US High court sides with ex-Enron chief

The US Supreme Court has sided with former chief executive Jeffrey Skilling in limiting the use of a federal fraud law that has been a favourite of white-collar crime prosecutors.

WASHINGTON: The US Supreme Court has sided with former chief executive Jeffrey Skilling in limiting the use of a federal fraud law that has been a favourite of white-collar crime prosecutors.

The court in this ruling also sided with former newspaper magnate Conrad Black, setting aside a federal appeals court decision that had upheld Black's honest services fraud conviction. But as in Skilling's case, the justices left the ultimate resolution of the case to the appeals court.

The court said today that the "honest services" law could not be used in convicting Skilling for his role in the 200 collapse of the energy company Enron that cost thousands of jobs and billions of dollars. But Justice Ruth Bader Ginsburg said in her majority opinion that the ruling does not necessarily require Skilling's conviction to be overturned.

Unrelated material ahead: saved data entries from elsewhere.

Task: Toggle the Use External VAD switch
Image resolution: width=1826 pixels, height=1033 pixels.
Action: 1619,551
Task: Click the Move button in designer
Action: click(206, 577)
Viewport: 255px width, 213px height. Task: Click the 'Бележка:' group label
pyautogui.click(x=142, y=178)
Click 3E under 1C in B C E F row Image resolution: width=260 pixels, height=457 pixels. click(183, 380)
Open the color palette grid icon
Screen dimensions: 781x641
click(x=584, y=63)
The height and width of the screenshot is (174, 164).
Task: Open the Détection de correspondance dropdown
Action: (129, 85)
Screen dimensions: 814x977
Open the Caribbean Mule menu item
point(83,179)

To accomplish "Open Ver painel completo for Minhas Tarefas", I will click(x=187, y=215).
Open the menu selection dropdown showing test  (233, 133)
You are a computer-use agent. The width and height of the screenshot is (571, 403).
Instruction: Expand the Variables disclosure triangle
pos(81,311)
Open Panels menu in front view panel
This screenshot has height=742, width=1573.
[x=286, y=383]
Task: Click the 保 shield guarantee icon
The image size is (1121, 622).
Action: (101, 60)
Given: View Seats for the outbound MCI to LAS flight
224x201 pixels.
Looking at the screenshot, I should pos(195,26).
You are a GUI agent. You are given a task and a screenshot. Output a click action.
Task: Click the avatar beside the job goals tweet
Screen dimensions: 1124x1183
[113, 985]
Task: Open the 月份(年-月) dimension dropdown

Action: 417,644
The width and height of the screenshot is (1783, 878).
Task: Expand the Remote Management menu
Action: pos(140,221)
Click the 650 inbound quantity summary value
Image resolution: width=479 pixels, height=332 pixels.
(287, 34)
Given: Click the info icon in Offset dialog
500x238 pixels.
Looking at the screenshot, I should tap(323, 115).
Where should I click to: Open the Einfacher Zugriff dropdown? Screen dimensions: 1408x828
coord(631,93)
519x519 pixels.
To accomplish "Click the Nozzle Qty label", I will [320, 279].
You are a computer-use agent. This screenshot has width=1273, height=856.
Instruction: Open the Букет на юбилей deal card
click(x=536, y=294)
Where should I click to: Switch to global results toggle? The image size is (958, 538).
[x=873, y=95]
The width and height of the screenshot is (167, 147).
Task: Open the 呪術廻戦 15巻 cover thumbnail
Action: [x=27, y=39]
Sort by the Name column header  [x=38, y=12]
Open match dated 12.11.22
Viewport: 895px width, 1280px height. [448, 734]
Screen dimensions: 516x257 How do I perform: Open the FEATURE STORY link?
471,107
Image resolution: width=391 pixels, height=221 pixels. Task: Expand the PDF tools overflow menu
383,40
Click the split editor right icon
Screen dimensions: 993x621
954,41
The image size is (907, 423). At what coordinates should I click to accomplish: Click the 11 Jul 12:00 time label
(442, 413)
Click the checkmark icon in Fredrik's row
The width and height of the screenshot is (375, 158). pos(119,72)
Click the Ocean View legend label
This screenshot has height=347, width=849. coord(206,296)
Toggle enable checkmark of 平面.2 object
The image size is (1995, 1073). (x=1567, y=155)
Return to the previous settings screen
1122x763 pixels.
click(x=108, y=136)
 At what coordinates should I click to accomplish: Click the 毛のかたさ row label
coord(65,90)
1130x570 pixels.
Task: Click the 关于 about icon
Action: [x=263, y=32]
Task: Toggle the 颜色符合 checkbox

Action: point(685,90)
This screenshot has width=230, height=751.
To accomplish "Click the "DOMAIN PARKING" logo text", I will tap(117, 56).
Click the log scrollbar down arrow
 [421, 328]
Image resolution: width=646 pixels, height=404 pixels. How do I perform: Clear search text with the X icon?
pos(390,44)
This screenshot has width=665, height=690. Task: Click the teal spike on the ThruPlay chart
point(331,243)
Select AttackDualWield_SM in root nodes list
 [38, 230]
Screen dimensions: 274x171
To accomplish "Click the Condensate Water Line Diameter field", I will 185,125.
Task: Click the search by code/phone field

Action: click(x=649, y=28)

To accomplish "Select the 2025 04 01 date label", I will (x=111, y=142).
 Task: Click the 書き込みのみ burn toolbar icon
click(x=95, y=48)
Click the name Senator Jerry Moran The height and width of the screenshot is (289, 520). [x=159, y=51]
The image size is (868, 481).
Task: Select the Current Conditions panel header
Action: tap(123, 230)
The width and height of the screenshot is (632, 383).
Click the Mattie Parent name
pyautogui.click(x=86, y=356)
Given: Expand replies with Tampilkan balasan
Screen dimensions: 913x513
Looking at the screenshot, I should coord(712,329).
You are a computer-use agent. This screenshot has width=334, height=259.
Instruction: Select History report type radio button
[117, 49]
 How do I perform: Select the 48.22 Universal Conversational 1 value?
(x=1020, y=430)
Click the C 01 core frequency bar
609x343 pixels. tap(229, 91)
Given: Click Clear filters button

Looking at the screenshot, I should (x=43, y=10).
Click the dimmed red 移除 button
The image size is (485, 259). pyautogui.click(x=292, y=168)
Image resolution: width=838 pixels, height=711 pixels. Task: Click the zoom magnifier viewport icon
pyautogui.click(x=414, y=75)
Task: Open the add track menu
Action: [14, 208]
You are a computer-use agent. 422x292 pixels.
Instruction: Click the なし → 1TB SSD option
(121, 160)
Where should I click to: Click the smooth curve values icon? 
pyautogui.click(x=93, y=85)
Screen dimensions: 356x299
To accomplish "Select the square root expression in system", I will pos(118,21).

During arguments in December and March, several justices seemed inclined to limit prosecutors' use of this law, which critics have said is vague and has been used to make a crime out of mistakes and minor transgressions in the business and political world.

The court, at the same time, rejected Skilling's claim that he did not get a fair trial in Houston because of harshly critical publicity that surrounded the case in Enron's hometown.

Today's ruling could affect the current prosecution of former Illinois Gov Rod Blagojevich.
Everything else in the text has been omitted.